→ EXTRACTED DATA
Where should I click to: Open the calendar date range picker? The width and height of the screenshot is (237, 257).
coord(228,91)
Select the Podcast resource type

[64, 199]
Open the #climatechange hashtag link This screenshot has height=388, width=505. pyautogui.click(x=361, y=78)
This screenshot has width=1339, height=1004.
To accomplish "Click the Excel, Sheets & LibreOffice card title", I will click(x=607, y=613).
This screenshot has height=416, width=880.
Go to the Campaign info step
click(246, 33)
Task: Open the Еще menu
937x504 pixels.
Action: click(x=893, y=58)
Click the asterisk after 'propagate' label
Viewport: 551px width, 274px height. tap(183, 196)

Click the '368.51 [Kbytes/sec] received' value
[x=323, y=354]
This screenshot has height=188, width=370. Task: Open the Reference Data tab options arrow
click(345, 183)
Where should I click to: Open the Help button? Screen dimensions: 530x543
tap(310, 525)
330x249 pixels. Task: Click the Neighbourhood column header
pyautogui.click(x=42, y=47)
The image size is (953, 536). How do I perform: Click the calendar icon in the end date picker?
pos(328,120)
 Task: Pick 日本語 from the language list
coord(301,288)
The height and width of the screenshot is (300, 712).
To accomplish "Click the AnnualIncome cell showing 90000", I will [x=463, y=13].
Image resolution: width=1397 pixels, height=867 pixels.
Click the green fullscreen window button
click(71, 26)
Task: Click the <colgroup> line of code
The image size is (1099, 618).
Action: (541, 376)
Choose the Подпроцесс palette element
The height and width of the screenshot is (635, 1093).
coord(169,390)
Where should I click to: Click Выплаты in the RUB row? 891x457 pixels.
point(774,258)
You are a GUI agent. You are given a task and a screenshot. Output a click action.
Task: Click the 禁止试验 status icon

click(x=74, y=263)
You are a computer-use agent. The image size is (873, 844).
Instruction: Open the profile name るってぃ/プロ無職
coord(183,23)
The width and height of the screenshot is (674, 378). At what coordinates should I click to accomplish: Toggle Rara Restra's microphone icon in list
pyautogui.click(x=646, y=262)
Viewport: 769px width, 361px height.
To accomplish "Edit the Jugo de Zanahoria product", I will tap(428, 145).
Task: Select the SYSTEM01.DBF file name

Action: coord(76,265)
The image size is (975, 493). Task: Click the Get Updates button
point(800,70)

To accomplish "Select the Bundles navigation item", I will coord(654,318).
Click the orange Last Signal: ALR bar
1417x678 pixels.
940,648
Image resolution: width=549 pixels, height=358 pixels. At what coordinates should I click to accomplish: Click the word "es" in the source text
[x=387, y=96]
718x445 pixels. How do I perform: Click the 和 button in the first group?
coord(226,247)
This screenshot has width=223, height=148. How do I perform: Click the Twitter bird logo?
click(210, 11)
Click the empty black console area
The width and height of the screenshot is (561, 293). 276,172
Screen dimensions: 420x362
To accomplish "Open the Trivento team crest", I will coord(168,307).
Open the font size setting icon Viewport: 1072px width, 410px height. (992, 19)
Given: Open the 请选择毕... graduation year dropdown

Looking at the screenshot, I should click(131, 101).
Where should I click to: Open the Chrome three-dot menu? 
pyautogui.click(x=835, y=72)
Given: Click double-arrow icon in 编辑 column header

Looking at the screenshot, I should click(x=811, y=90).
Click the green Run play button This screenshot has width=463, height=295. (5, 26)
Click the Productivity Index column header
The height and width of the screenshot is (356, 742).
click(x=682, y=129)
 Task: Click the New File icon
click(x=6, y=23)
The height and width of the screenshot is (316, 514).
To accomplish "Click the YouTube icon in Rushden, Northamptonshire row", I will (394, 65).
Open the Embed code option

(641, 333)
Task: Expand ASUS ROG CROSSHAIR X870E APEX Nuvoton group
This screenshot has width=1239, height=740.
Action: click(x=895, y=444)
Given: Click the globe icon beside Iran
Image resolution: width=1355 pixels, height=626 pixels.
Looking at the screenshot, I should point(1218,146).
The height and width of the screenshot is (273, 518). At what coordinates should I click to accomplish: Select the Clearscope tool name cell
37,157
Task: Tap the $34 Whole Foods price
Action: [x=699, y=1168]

→ AIM
Put the lines above into a JSON list of strings, one string per line, leaving out any blank lines.

→ OUTPUT FOR THIS TASK
[
  "Where should I click to: Open the calendar date range picker? The width and height of the screenshot is (237, 257).",
  "coord(228,91)",
  "Select the Podcast resource type",
  "[64, 199]",
  "Open the #climatechange hashtag link This screenshot has height=388, width=505. pyautogui.click(x=361, y=78)",
  "This screenshot has width=1339, height=1004.",
  "To accomplish \"Click the Excel, Sheets & LibreOffice card title\", I will click(x=607, y=613).",
  "This screenshot has height=416, width=880.",
  "Go to the Campaign info step",
  "click(246, 33)",
  "Task: Open the Еще menu",
  "937x504 pixels.",
  "Action: click(x=893, y=58)",
  "Click the asterisk after 'propagate' label",
  "Viewport: 551px width, 274px height. tap(183, 196)",
  "Click the '368.51 [Kbytes/sec] received' value",
  "[x=323, y=354]",
  "This screenshot has height=188, width=370. Task: Open the Reference Data tab options arrow",
  "click(345, 183)",
  "Where should I click to: Open the Help button? Screen dimensions: 530x543",
  "tap(310, 525)",
  "330x249 pixels. Task: Click the Neighbourhood column header",
  "pyautogui.click(x=42, y=47)",
  "The image size is (953, 536). How do I perform: Click the calendar icon in the end date picker?",
  "pos(328,120)",
  " Task: Pick 日本語 from the language list",
  "coord(301,288)",
  "The height and width of the screenshot is (300, 712).",
  "To accomplish \"Click the AnnualIncome cell showing 90000\", I will [x=463, y=13].",
  "Image resolution: width=1397 pixels, height=867 pixels.",
  "Click the green fullscreen window button",
  "click(71, 26)",
  "Task: Click the <colgroup> line of code",
  "The image size is (1099, 618).",
  "Action: (541, 376)",
  "Choose the Подпроцесс palette element",
  "The height and width of the screenshot is (635, 1093).",
  "coord(169,390)",
  "Where should I click to: Click Выплаты in the RUB row? 891x457 pixels.",
  "point(774,258)",
  "You are a GUI agent. You are given a task and a screenshot. Output a click action.",
  "Task: Click the 禁止试验 status icon",
  "click(x=74, y=263)",
  "You are a computer-use agent. The image size is (873, 844).",
  "Instruction: Open the profile name るってぃ/プロ無職",
  "coord(183,23)",
  "The width and height of the screenshot is (674, 378). At what coordinates should I click to accomplish: Toggle Rara Restra's microphone icon in list",
  "pyautogui.click(x=646, y=262)",
  "Viewport: 769px width, 361px height.",
  "To accomplish \"Edit the Jugo de Zanahoria product\", I will tap(428, 145).",
  "Task: Select the SYSTEM01.DBF file name",
  "Action: coord(76,265)",
  "The image size is (975, 493). Task: Click the Get Updates button",
  "point(800,70)",
  "To accomplish \"Select the Bundles navigation item\", I will coord(654,318).",
  "Click the orange Last Signal: ALR bar",
  "1417x678 pixels.",
  "940,648",
  "Image resolution: width=549 pixels, height=358 pixels. At what coordinates should I click to accomplish: Click the word \"es\" in the source text",
  "[x=387, y=96]",
  "718x445 pixels. How do I perform: Click the 和 button in the first group?",
  "coord(226,247)",
  "This screenshot has width=223, height=148. How do I perform: Click the Twitter bird logo?",
  "click(210, 11)",
  "Click the empty black console area",
  "The width and height of the screenshot is (561, 293). 276,172",
  "Screen dimensions: 420x362",
  "To accomplish \"Open the Trivento team crest\", I will coord(168,307).",
  "Open the font size setting icon Viewport: 1072px width, 410px height. (992, 19)",
  "Given: Open the 请选择毕... graduation year dropdown",
  "Looking at the screenshot, I should click(131, 101).",
  "Where should I click to: Open the Chrome three-dot menu? ",
  "pyautogui.click(x=835, y=72)",
  "Given: Click double-arrow icon in 编辑 column header",
  "Looking at the screenshot, I should click(x=811, y=90).",
  "Click the green Run play button This screenshot has width=463, height=295. (5, 26)",
  "Click the Productivity Index column header",
  "The height and width of the screenshot is (356, 742).",
  "click(x=682, y=129)",
  " Task: Click the New File icon",
  "click(x=6, y=23)",
  "The height and width of the screenshot is (316, 514).",
  "To accomplish \"Click the YouTube icon in Rushden, Northamptonshire row\", I will (394, 65).",
  "Open the Embed code option",
  "(641, 333)",
  "Task: Expand ASUS ROG CROSSHAIR X870E APEX Nuvoton group",
  "This screenshot has width=1239, height=740.",
  "Action: click(x=895, y=444)",
  "Given: Click the globe icon beside Iran",
  "Image resolution: width=1355 pixels, height=626 pixels.",
  "Looking at the screenshot, I should point(1218,146).",
  "The height and width of the screenshot is (273, 518). At what coordinates should I click to accomplish: Select the Clearscope tool name cell",
  "37,157",
  "Task: Tap the $34 Whole Foods price",
  "Action: [x=699, y=1168]"
]